Exercise brief: According to the abstract on HRT and cardiovascular risk, which plasma protein's levels are lowered by oral but not transdermal estradiol?

Extract:

----------------------------------------

Will the Route of Administration Influence the Potential Cardiovascular Benefits of Postmenopausal HRT?

Abstract

A widely held, though as yet unproven, belief is that HRT will reduce the incidence of myocardial infarction and stroke in postmenopausal women, in contrast to the slight increase in risk of venous thrombotic events. As oral HRT induces an unphysiological peak in the concentrations of oestrogen in the liver, hepatic protein synthesis is over-stimulated, leading to increased plasma levels of many of the proteins involved in vascular disease, such as apolipoproteins, coagulation factors and components of the renin-angiotensin system. Non-oral HRT minimises hepatic first-pass and so avoids these effects. This has led to a belief that the excess risk of venous thrombo-embolism seen in users of oral HRT will be negated. Non-oral HRT may also have less impact on aspects of the renin-angiotensin system; it may also reduce insulin responses to glucose and improve insulin sensitivity. However, plasma levels of PAI-1, are lowered by oral but not transdermal oestradiol. It is even more difficult to predict whether non-oral HRT will be better or worse in terms of the effect on lipoprotein risk markers for CHD. Non-oral oestrogens are less able to reduce plasma levels of LDL and Lp(a), but may protect these lipoproteins from oxidation. The increased HDL levels typical of oral therapy are not seen, but neither are the elevated triglycerides. Experimental studies, especially those using animal models of atherosclerosis, indicate that non-oral therapies will reduce the risk of arterial disease. It would seem unlikely that there will be any substantial differences between the effects of oral and non-oral HRT on CHD risk.

----------------------------------------

Collected data:
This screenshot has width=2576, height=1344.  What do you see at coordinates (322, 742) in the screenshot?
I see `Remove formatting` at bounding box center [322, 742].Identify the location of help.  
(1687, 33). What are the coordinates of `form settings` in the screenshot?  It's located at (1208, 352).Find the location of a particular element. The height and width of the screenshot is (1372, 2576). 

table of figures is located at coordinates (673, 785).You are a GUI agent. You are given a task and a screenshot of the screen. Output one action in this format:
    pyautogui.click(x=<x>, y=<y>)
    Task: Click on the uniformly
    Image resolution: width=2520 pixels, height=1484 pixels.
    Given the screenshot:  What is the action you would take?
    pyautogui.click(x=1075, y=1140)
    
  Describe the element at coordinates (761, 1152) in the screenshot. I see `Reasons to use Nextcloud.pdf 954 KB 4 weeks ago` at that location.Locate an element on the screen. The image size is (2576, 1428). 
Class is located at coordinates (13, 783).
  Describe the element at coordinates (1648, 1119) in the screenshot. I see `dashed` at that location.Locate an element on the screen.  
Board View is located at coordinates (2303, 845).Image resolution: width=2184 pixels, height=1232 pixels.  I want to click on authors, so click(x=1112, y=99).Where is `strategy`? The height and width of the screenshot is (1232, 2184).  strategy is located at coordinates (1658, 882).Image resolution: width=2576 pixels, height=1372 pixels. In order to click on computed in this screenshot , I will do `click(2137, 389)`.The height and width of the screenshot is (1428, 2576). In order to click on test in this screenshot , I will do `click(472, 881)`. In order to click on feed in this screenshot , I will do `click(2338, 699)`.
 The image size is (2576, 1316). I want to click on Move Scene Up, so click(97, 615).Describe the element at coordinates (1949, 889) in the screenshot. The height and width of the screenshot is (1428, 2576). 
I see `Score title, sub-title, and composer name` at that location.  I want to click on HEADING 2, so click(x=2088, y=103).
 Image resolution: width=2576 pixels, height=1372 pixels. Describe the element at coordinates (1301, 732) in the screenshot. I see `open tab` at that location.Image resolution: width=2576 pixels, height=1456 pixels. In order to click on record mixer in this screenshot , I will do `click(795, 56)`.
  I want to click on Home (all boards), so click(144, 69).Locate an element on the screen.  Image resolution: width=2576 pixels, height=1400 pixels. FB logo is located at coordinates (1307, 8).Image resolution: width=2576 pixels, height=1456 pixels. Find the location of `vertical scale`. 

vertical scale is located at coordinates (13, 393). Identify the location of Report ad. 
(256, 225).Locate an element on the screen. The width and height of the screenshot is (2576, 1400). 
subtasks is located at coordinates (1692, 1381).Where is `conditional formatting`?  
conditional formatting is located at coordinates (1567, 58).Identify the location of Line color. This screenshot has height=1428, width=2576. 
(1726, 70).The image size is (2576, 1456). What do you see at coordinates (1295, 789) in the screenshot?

----------------------------------------

Finished task: PAI-1